この人は、やらかした事が事だけに好きになれなかったのだけれど、こうして自分の為でも社会や世間の為でもなく、彼が助けることが出来たあの子の為に生きる事が出来るようになったのは、素直に良かったね、と思えた事が嬉しい。しかし、浅井所長も若い女性との間に色々とあったせいか、アドバイスが的確というか、実が篭ってましたよねえ。経験者は語る、か?(笑

本土と北海道の緊張状態は、樺島の暗躍と小笠原知事の未練と執着により、悪化の一途をたどっていく。大原首相は一切の妥協を許さず、断固とした崩さない。これが民族自決や圧政の結果、支配から逃れるために独立を図るというのならまだ理解も出来るんだが、幻獣との戦争から一歩距離を置き、無数の戦死者を盾にして謳歌してきた繁栄を、特権を、利権の数々を失いたくないから、という理由で他国にすりより独立をはかろうなんて、そりゃ認められないし許せたもんじゃないよなあ。あくまで戦争を支えるための特例措置を、戦争が終わってもなお維持する理由はどこにもない。これはもう、小笠原知事は冷静な判断を失っているのじゃないだろうか。それとも、何らかの精神操作を受けているのか? アリエスがやらかしたみたいな強引で無秩序なものとは違って、ほんの僅か視野を狭窄させているだけ、みたいな。完全に人間同士の内戦なのかと思ったら、思わぬところで幻獣の別勢力が一枚噛んでいた事を考えると、北海道側の主要人物たちに対して僅かずつ思考を誘導している可能性は、現段階で否定しきれない。

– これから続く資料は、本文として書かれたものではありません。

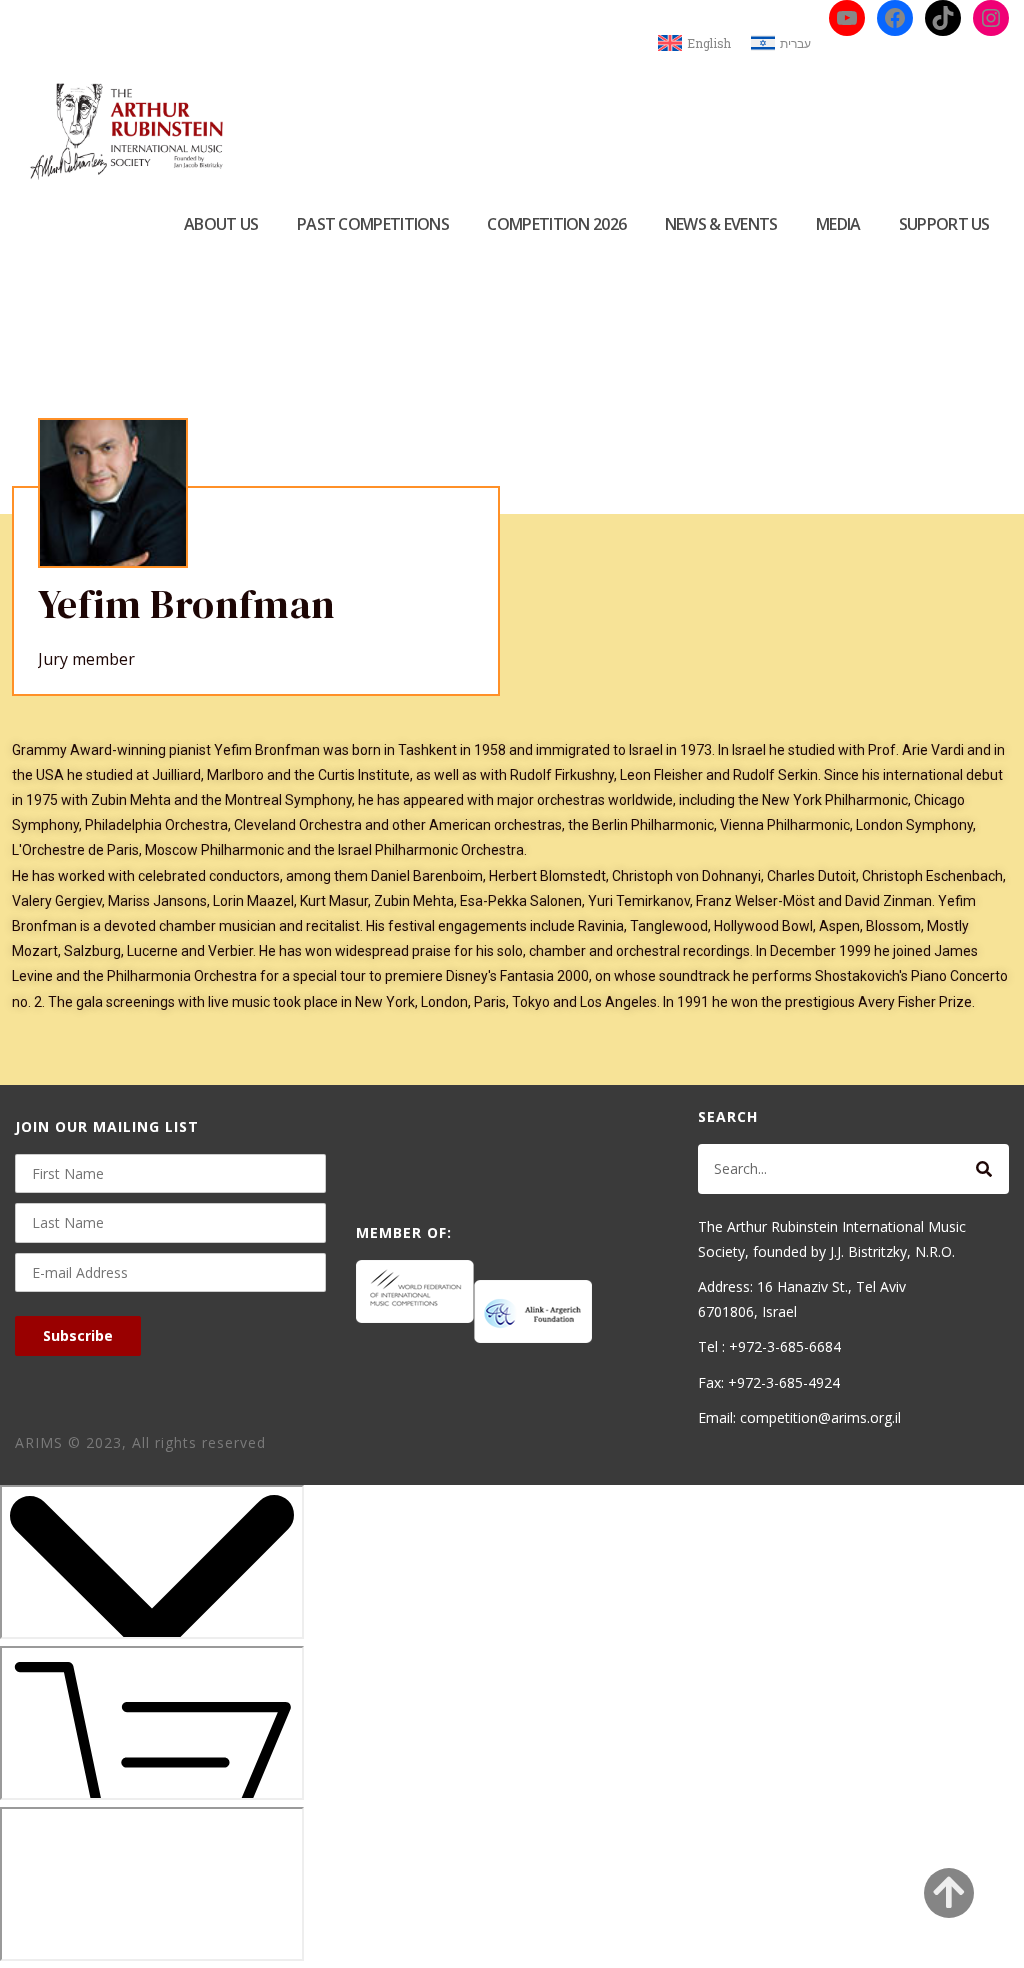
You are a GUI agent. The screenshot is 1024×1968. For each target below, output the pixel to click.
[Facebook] (895, 18)
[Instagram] (991, 18)
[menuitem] (694, 43)
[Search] (984, 1169)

ただ幸いなのは、第七師団の師団長がまったく冷静であり、自らが自衛軍の軍人であるという意識を持っていることだな。政治側も、吉良潤という人が、ほとんど正ヒロインみたいな形で表舞台に飛び出してきたし、兎にも角にも政軍両方の要に健全な理性を持った人がいてくれたというのは、この内戦間際の状況がまだ最悪になる前に歯止めがきく可能性が残っている事を示している。泥沼の内戦、国内有数の生産基地となっている北海道の壊滅、なんて現状ではそのまま日本の破滅に繋がるような事態だもんなあ。せっかく、幻獣との戦争が終わったというのに、こんな事で国が潰れたら、それこそ国を守って死んでいった人たちが浮かばれない。
しかし、内戦を防ぐことに筋道が見えてきたと同時に、本当の黒幕の存在が垣間見えたことで、この事態が収束してもそのまままだ「次」の何かが待ち構えていそうだ。
まあその前に、吉良ちゃん頑張れ、ですよね。この娘が好きなのって、やっぱりあの人なんだよなあ。最近、歳の差カップル多く無い?